YOUR GOAL
Write each line exactly as it stands, from the line containing "The width and height of the screenshot is (1141, 444)." through the end of the data.

[Start of section]

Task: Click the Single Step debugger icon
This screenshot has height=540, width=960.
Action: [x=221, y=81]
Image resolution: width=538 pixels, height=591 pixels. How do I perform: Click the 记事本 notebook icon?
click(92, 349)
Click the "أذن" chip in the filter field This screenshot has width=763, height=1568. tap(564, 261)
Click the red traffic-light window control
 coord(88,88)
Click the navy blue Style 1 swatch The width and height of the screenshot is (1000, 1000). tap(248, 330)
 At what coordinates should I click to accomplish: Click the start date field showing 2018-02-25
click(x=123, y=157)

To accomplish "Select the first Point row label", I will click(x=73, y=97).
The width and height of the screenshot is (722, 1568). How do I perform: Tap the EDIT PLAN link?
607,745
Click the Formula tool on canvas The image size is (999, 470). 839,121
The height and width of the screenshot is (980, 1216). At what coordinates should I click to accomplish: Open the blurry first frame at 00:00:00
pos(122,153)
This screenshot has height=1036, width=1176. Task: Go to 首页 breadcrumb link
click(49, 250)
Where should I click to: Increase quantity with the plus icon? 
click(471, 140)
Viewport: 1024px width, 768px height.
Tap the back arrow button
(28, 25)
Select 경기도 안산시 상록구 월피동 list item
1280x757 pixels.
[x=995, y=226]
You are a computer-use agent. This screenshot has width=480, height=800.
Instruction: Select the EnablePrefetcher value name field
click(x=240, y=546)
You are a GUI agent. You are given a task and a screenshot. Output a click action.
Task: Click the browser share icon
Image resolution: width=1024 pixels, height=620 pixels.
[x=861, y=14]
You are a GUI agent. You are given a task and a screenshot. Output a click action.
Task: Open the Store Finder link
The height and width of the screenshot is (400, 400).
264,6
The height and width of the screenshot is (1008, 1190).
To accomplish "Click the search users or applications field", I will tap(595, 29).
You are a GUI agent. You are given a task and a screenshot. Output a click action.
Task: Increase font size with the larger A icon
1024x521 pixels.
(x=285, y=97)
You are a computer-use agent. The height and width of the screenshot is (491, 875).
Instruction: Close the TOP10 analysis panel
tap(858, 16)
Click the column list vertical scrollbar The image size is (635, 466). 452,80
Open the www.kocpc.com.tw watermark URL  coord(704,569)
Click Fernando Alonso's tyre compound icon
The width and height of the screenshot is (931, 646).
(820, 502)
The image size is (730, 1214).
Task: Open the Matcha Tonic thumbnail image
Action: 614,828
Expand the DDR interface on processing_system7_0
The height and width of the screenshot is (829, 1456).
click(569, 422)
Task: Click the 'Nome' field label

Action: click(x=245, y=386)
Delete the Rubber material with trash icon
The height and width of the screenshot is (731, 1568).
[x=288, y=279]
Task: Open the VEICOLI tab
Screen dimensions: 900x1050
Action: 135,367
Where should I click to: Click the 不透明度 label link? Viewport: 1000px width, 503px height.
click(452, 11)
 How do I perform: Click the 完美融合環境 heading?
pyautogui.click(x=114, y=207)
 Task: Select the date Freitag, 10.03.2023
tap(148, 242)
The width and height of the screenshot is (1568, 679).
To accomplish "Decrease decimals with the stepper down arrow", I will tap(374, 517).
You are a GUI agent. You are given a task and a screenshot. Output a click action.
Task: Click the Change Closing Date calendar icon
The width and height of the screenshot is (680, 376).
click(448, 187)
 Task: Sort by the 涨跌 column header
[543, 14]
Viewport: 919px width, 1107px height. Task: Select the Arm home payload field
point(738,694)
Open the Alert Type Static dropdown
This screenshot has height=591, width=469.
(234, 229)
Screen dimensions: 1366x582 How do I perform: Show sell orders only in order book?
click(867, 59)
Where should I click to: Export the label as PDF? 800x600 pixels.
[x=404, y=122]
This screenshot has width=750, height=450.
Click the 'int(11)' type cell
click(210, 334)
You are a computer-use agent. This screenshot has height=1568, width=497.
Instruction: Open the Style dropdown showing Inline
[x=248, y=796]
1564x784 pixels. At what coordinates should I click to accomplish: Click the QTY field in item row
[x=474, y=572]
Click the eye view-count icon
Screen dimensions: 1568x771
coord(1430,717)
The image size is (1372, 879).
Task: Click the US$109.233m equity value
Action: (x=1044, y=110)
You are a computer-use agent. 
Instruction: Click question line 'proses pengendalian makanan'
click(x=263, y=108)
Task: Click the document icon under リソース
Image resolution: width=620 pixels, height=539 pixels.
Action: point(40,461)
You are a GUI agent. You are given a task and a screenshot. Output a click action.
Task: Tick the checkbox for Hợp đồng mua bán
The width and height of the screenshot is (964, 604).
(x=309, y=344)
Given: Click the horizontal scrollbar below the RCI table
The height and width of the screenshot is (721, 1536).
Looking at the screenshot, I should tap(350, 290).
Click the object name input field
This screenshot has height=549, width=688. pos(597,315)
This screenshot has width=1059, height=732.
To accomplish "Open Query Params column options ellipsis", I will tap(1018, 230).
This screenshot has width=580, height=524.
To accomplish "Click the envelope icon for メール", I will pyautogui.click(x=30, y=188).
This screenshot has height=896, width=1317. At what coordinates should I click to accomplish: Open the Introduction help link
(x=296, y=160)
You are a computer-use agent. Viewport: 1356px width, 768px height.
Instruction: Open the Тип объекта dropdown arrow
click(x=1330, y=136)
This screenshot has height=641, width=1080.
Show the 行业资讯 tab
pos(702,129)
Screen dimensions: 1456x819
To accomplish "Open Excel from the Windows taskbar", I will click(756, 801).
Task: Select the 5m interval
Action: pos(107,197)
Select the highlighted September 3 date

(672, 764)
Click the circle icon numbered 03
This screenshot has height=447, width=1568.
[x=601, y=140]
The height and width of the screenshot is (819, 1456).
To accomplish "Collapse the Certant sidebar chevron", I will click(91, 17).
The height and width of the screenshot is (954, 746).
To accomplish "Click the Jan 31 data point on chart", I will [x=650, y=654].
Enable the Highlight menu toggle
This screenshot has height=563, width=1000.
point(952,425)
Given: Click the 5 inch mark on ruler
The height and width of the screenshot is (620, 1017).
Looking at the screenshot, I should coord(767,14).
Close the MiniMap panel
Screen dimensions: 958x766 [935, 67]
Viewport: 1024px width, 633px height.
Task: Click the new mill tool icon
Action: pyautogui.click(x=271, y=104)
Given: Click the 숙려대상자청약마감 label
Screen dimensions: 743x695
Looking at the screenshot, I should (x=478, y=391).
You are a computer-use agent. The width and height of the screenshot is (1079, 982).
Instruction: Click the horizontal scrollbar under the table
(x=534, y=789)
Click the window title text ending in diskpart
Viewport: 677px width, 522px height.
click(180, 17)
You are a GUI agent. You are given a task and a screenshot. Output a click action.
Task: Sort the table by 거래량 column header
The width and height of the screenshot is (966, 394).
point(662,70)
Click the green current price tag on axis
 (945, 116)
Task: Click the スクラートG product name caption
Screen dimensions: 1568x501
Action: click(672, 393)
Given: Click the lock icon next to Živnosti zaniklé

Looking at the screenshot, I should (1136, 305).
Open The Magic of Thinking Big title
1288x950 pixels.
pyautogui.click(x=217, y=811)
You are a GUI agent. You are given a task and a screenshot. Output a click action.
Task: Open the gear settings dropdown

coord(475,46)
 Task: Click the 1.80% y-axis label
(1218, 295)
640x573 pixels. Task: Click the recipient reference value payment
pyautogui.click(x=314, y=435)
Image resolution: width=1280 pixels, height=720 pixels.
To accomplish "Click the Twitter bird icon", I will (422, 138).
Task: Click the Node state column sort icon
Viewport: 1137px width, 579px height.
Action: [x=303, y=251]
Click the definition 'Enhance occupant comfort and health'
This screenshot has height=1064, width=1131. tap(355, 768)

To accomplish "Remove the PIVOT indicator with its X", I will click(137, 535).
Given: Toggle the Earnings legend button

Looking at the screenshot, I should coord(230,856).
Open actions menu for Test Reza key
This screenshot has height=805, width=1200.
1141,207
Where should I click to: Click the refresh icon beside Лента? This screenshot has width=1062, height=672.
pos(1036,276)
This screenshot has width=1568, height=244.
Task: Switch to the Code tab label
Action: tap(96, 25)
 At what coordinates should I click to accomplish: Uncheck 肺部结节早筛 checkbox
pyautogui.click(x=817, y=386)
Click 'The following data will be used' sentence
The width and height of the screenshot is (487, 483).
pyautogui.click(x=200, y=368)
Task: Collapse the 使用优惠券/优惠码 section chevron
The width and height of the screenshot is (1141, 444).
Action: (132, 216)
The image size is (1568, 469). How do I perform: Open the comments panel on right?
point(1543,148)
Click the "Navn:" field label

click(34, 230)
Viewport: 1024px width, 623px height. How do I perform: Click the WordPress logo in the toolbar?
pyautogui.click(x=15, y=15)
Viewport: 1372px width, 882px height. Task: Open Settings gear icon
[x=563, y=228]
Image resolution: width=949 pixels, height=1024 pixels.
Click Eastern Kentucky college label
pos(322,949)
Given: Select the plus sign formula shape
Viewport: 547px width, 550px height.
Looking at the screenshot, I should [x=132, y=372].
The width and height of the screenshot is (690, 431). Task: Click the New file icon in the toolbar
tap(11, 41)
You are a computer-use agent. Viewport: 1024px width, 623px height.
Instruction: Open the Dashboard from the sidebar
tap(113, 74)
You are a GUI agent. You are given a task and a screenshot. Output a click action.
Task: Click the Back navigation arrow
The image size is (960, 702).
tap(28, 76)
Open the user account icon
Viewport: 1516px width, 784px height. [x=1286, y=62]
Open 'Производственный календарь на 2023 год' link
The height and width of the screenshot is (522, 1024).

[End of section]

TASK RESPONSE
The width and height of the screenshot is (1141, 444).
Action: (132, 216)
The image size is (1568, 469). How do I perform: Open the comments panel on right?
point(1543,148)
Click the "Navn:" field label

click(34, 230)
Viewport: 1024px width, 623px height. How do I perform: Click the WordPress logo in the toolbar?
pyautogui.click(x=15, y=15)
Viewport: 1372px width, 882px height. Task: Open Settings gear icon
[x=563, y=228]
Image resolution: width=949 pixels, height=1024 pixels.
Click Eastern Kentucky college label
pos(322,949)
Given: Select the plus sign formula shape
Viewport: 547px width, 550px height.
Looking at the screenshot, I should [x=132, y=372].
The width and height of the screenshot is (690, 431). Task: Click the New file icon in the toolbar
tap(11, 41)
You are a computer-use agent. Viewport: 1024px width, 623px height.
Instruction: Open the Dashboard from the sidebar
tap(113, 74)
You are a GUI agent. You are given a task and a screenshot. Output a click action.
Task: Click the Back navigation arrow
The image size is (960, 702).
tap(28, 76)
Open the user account icon
Viewport: 1516px width, 784px height. [x=1286, y=62]
Open 'Производственный календарь на 2023 год' link
The height and width of the screenshot is (522, 1024).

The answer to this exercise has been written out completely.